Written request —
Take the lines starting at the one containing "Given: Collapse the" and ending at the one containing "will (x=87, y=25).", and give only those lines again with "Image resolution" swapped for "Screenshot size" and nothing else changed.
— BEGIN —
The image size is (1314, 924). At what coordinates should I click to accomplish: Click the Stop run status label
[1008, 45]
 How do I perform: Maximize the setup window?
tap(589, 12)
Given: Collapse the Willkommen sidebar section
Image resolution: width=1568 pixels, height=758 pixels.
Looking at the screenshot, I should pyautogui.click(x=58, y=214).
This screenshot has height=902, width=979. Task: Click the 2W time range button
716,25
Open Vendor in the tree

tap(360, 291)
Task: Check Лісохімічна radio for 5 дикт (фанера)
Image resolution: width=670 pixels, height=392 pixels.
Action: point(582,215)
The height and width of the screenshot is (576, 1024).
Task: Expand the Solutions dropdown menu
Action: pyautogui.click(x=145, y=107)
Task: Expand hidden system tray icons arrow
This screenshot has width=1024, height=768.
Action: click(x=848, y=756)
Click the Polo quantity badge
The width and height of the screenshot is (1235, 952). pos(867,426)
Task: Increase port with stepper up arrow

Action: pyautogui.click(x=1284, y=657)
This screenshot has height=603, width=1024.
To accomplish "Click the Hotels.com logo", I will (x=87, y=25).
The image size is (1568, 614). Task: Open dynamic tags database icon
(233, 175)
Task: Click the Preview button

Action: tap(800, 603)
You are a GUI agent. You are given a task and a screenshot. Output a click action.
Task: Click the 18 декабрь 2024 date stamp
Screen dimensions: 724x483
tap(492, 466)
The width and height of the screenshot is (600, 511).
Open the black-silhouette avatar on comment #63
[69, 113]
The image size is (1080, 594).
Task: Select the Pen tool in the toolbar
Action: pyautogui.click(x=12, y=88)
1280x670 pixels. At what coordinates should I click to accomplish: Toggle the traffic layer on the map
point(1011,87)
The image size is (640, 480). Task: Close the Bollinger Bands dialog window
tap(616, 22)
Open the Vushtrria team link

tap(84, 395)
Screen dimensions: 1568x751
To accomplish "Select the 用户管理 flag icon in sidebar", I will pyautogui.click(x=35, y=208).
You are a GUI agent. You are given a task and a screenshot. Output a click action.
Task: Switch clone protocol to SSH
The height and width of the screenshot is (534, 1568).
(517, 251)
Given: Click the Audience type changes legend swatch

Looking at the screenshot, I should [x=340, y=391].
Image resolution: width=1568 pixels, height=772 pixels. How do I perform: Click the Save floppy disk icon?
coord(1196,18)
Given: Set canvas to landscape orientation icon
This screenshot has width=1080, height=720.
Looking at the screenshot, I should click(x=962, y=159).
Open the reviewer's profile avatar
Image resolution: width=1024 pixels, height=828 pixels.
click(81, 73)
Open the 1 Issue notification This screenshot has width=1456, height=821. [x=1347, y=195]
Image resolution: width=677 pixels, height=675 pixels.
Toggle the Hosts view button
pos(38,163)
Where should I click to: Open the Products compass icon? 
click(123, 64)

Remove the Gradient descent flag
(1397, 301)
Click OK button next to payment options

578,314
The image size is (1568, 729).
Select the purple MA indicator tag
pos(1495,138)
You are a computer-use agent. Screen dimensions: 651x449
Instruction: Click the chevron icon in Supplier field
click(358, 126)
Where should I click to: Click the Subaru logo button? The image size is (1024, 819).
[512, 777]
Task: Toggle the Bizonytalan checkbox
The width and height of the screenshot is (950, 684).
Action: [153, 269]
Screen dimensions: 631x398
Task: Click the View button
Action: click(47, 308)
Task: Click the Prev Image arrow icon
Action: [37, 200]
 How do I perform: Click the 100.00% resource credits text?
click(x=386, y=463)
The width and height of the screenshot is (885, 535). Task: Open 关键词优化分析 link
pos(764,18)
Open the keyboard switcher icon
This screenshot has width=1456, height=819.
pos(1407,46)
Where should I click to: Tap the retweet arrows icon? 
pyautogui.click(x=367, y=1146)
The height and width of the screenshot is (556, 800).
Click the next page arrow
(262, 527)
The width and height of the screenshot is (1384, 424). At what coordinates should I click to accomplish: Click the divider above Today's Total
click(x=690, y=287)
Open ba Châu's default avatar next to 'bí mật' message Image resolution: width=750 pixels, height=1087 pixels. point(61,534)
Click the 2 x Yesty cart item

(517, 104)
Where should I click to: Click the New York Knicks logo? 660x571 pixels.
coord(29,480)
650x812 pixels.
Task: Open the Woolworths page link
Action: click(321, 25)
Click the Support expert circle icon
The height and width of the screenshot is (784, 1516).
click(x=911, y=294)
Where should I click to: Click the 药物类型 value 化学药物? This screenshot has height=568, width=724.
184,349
— END —
Finished task —
Given: Collapse the Willkommen sidebar section
Screenshot size: width=1568 pixels, height=758 pixels.
Looking at the screenshot, I should pyautogui.click(x=58, y=214).
This screenshot has height=902, width=979. Task: Click the 2W time range button
716,25
Open Vendor in the tree

tap(360, 291)
Task: Check Лісохімічна radio for 5 дикт (фанера)
Screenshot size: width=670 pixels, height=392 pixels.
Action: point(582,215)
The height and width of the screenshot is (576, 1024).
Task: Expand the Solutions dropdown menu
Action: pyautogui.click(x=145, y=107)
Task: Expand hidden system tray icons arrow
This screenshot has width=1024, height=768.
Action: click(x=848, y=756)
Click the Polo quantity badge
The width and height of the screenshot is (1235, 952). pos(867,426)
Task: Increase port with stepper up arrow

Action: pyautogui.click(x=1284, y=657)
This screenshot has height=603, width=1024.
To accomplish "Click the Hotels.com logo", I will (x=87, y=25).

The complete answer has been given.